In the opening lines of the letter Ripple thanks staff for a 20 May meeting and frames its submission as a doctrinal answer to Peirce’s query. It leans on the 2022 academic treatise The Ineluctable Modality of Securities Law by Lewis Cohen et al., quoting it in full: “[T]here is no current basis in the law relating to ‘investment contracts’ to classify most fungible crypto assets as ‘securities’ when transferred in secondary transactions…” Ripple argues that the paper remains “the most accurate reflection of existing law.”
The company advances a two-pronged litmus test for determining when a token has definitively “severed” from an accompanying investment contract. Under Ripple’s proposal, any later sale of the asset is presumed not to be a securities transaction unless (i) a material promise made to the original purchaser remains outstanding and (ii) the subsequent holder retains enforceable rights arising from that promise. Examples of qualifying promises, the letter states, would include commitments to build a functional blockchain or to provide dividends—whereas “general public statements or puffery should not qualify.”

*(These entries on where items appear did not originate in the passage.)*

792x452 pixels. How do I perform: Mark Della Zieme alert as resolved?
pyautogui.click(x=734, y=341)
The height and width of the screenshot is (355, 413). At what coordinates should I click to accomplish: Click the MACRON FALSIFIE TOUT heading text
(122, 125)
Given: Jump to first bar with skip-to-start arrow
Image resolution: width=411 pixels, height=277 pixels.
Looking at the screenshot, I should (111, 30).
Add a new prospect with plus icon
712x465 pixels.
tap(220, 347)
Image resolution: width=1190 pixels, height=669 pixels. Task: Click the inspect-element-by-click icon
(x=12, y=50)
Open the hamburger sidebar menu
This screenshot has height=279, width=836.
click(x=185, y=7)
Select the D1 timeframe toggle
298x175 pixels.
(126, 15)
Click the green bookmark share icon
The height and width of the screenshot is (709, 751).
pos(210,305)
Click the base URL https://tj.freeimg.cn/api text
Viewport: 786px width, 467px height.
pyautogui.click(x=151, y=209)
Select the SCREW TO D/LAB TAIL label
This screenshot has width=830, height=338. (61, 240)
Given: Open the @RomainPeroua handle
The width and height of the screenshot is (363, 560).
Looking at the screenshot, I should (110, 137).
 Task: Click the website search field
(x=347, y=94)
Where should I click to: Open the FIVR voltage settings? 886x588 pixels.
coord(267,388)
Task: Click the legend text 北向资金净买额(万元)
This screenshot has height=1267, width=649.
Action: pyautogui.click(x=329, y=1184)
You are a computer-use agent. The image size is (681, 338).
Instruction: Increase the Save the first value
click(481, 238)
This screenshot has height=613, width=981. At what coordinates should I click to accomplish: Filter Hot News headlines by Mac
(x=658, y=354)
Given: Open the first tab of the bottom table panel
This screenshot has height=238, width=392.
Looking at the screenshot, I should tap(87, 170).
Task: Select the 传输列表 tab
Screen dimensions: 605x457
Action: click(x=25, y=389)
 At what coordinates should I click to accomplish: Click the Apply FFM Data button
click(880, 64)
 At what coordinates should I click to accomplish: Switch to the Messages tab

While recognizing the SEC’s worry that bad actors might exploit legal lacunae, Ripple tells the agency that closing any genuine gap is “Congress’s—not the SEC’s—to fill.” In the interim, Ripple endorses a “well-designed safe harbor” but warns that concepts such as “fully functional” or “sufficiently decentralized” are too malleable to anchor regulatory certainty.
Commissioner Peirce’s own remarks supply the backdrop. In “New Paradigm” she conceded that “most currently existing crypto assets in the market are not [securities]” and highlighted the difficulty of “determining when a non-security crypto asset subject to an investment contract separates from the investment contract.” Peirce floated, among other options, a time-limited safe harbor. Ripple seizes on that momentum, contending that its bright-line test is superior to “decentralisation” metrics and would let functional networks circulate tokens “openly, transparently, and permissionlessly” without imposing disclosures that suggest control where none exists.
Market reaction has been muted. XRP continues to trade near the $2.30 zone.